Newly acquired defenceman Nicolas Beaudin will be looking to turn over a new leaf in the Montreal Canadiens organization, but some key details will be important for management to monitor before he gets a shot on the main club.

The Canadiens are currently right up against the salary cap and teetering on the edge of having to use waivers themselves to ice a 23-man roster. Consequently, it’s going to force general manager Kent Hughes to have to be very methodical about what he’s going to do with Beaudin moving forward, given certain details regarding his contract and waiver status.

Before pencilling Beaudin in the NHL right away, here are some details to consider:

Waiver Status

Beaudin is waiver eligible, meaning that he must go through waivers moving forward in his career if a club wants to send him down to the AHL. Beaudin found his name on waivers for the first time in his career a month ago, when the Chicago Blackhawks placed him on waivers, where he went unclaimed.

By going unclaimed and being traded to the Canadiens, general manager Kent Hughes could recall the player at will without having to put him back on waivers, until he plays a cumulative 10 games with the big club or 30 days on the main roster. It offers the Canadiens some limited flexibility with Beaudin, allowing them to call him up in case of emergencies and insert him at will, as long as he doesn’t bust the given thresholds.

Should Beaudin pass any of the two thresholds, he would have to be placed on waivers yet again for him to head to the Laval Rocket.

https://montreal.nationalhockeynow.com/2022/10/26/canadiens-trade-cam-hillis-to-blackhawks-for-nicholas-beaudin/

Performance Bonus Crunch

Nicolas Beaudin is in the last year of his entry-level contract, with a current cap hit of $863,334, according to Puckpedia. He can also earn up to $425,000 in potential performance bonuses, which hinder his ability to play in the NHL as long as Juraj Slafkovsky, Kaiden Guhle and Jordan Harris are still on the big club. If a player with performance bonuses is added to a roster that doesn’t have the necessary performance bonus space on the books, that player’s performance bonuses will be included in the calculation of their cap hit.

Because the Montreal Canadiens are using LTIR at the moment to be cap compliant, it means that they need to have the necessary performance bonus pool in order to include another play with potential performance bonuses on the team. This means that, if the Canadiens want to recall Beaudin right now, his cap hit would be around 1.1M, rather than his projected $863.334 cap hit.
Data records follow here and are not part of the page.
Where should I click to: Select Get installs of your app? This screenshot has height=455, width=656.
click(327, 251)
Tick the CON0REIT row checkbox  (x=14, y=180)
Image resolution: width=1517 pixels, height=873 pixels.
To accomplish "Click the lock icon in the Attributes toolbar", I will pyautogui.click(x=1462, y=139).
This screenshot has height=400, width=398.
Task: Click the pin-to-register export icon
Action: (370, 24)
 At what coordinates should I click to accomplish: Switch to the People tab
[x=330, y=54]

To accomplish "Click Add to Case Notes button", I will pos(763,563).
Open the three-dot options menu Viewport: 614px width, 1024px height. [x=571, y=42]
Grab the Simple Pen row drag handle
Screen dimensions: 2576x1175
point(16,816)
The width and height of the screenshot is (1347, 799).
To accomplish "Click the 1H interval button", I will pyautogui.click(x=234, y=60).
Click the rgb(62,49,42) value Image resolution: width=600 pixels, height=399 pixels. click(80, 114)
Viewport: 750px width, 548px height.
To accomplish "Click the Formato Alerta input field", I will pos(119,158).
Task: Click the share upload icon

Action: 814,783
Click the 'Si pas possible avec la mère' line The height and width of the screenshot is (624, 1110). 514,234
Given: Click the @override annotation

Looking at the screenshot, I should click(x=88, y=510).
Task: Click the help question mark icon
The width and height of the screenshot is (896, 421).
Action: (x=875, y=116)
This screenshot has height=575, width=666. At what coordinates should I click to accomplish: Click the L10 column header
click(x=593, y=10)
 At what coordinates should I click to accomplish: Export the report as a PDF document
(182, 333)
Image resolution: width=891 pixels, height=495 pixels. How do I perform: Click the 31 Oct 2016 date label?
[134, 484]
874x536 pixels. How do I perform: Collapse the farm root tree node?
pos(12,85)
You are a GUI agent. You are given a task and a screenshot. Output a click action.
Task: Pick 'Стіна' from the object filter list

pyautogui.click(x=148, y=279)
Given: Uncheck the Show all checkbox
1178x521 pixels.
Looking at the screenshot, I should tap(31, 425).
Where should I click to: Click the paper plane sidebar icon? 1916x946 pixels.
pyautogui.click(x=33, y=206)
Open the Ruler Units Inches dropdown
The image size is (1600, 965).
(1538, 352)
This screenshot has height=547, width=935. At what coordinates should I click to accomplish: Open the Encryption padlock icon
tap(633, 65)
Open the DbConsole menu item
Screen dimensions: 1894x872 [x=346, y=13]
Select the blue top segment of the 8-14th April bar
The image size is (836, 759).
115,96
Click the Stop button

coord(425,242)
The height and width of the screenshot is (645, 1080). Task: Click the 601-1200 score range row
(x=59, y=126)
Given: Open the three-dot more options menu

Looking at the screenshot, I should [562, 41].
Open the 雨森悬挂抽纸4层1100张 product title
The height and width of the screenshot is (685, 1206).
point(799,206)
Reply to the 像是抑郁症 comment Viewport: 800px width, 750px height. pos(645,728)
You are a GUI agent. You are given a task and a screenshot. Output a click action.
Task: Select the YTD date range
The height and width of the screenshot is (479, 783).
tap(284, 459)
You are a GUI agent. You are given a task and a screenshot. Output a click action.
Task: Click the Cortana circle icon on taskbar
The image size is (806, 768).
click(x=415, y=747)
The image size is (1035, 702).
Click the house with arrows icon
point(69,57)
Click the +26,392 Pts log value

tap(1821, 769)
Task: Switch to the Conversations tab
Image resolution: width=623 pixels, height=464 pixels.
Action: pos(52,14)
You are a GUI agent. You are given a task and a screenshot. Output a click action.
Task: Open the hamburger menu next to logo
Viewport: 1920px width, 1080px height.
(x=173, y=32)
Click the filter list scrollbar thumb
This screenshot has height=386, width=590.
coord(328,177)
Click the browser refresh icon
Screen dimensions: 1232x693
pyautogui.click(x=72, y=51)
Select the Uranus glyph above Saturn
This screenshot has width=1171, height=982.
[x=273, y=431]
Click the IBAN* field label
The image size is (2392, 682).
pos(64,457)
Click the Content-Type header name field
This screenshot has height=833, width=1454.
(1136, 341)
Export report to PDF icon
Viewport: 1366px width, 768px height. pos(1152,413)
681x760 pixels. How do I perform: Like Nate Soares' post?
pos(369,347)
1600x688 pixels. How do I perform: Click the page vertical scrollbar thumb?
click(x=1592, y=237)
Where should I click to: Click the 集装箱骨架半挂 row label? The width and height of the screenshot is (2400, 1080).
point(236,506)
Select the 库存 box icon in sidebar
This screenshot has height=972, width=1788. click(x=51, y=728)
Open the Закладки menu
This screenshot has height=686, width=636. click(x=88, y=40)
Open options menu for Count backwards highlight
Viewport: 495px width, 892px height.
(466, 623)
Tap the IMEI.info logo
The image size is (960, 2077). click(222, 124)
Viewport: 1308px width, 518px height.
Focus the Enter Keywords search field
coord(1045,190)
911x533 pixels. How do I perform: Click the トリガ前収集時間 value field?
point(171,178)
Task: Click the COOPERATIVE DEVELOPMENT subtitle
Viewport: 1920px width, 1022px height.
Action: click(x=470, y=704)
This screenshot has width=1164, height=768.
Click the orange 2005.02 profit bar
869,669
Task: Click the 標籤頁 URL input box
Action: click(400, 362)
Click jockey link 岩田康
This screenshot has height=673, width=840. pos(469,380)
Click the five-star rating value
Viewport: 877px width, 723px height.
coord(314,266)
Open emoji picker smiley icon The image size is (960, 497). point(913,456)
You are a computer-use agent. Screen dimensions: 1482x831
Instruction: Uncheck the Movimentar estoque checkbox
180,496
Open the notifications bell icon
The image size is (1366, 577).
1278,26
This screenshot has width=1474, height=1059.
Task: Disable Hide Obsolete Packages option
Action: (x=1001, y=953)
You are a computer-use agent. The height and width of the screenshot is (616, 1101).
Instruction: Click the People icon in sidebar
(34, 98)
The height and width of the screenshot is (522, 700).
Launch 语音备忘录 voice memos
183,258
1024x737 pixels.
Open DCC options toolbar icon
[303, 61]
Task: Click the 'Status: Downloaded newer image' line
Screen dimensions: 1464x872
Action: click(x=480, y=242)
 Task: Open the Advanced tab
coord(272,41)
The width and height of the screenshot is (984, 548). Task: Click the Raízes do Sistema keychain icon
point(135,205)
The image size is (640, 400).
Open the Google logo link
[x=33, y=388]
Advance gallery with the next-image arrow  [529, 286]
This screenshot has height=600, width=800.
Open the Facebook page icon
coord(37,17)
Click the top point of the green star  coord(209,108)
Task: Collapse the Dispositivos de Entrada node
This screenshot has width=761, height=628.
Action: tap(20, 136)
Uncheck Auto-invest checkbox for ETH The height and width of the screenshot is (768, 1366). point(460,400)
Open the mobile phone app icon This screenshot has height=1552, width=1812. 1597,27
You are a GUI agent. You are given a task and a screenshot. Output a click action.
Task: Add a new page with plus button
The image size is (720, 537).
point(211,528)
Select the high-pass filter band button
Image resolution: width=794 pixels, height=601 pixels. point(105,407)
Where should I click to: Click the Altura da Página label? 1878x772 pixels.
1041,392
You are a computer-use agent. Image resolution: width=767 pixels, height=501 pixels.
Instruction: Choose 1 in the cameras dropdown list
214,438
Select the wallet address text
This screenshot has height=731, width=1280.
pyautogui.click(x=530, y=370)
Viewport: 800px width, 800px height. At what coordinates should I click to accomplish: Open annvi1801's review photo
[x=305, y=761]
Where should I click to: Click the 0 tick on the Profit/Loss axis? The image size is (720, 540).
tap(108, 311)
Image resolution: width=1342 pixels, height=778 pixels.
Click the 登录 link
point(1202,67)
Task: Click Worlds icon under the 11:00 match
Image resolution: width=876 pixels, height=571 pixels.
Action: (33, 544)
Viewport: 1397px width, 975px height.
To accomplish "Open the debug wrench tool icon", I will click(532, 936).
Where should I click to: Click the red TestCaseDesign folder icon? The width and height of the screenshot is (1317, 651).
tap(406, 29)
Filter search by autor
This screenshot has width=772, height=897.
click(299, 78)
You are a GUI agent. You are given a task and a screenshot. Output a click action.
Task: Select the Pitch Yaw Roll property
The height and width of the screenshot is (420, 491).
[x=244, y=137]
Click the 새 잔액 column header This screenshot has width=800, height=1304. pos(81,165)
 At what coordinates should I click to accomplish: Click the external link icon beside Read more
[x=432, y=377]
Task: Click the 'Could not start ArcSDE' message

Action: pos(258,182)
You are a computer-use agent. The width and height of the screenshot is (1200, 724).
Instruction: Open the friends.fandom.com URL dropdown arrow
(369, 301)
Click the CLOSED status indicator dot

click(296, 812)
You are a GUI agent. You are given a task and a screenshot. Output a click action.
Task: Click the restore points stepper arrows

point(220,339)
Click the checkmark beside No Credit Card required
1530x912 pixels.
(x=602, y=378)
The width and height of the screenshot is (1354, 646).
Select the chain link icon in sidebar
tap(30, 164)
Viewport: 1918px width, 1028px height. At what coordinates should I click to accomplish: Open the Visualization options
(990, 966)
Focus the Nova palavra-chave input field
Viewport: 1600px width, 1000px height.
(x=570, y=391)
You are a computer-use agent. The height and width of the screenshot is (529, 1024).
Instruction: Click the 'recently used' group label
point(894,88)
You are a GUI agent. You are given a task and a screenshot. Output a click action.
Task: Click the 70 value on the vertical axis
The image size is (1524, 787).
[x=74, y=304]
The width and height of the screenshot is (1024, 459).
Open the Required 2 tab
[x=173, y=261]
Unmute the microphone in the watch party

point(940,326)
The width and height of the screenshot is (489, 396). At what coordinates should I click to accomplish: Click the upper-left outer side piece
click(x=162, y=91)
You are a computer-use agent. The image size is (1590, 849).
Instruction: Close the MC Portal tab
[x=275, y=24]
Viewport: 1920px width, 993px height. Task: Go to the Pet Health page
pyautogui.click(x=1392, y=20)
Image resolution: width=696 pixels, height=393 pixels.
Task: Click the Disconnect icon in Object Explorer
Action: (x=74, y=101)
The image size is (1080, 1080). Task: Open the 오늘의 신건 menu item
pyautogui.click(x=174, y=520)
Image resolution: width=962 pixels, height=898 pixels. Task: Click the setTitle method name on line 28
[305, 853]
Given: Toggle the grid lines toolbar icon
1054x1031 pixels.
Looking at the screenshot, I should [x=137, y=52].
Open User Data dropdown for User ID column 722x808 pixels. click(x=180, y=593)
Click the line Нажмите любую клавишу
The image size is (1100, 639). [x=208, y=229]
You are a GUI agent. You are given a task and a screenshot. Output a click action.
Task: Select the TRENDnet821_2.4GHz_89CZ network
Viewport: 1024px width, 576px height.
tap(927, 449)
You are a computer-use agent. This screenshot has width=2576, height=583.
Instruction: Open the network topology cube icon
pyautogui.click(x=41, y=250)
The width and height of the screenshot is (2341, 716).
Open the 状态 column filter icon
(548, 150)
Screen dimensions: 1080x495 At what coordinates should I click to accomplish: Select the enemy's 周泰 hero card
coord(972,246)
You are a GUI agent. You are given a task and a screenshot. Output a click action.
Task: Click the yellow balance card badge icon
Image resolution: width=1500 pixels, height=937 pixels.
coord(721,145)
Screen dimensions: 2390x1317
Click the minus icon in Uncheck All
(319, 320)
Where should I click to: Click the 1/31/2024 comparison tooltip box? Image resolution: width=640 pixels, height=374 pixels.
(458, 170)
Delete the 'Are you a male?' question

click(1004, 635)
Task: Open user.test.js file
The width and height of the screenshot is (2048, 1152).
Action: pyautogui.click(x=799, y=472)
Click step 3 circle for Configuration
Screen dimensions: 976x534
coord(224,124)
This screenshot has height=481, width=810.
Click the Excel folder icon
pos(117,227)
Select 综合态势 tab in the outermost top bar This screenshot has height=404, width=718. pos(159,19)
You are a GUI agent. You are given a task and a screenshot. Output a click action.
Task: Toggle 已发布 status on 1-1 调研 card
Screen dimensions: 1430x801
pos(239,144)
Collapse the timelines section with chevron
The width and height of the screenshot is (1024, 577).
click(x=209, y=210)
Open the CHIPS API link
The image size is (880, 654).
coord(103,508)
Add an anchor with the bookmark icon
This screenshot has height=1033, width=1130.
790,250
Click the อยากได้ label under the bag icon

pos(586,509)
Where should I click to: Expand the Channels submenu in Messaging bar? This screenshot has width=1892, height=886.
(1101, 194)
The amount of the Canadiens’ performance bonus pool was determined at the start of the year, when Slafkovsky, Guhle, Harris and Cole Caufield all made the starting roster, giving them over $4.6M in performance bonus space. For the Canadiens to add Beaudin to their roster without being his performance bonuses counting against the cap, the Canadiens would need to send down one of Slafkovsky or Harris.

It’s also a slight insurance policy for the Canadiens, as, if they ever do call up Beaudin and he eventually has to be subject to waivers again; his performance bonus may ward off potential poachers; given 1/3 the league is using LTIR.

To give you another example of such a situation, let’s go back to April 2021, when Cole Caufield joined the Canadiens at the tail-end of the season. Because the Montreal Canadiens didn’t have a performance bonus cushion, Caufield’s cap hit rose from $880,000 to $1.3M; which is his maximum cap hit (salary + performance bonuses). If the Canadiens had had some performance bonus room, Caufield would only have counted for $880,883 against the cap and would have been able to be inserted in the roster much sooner than the final 10 games of the season (remember how long the Canadiens had to wait?).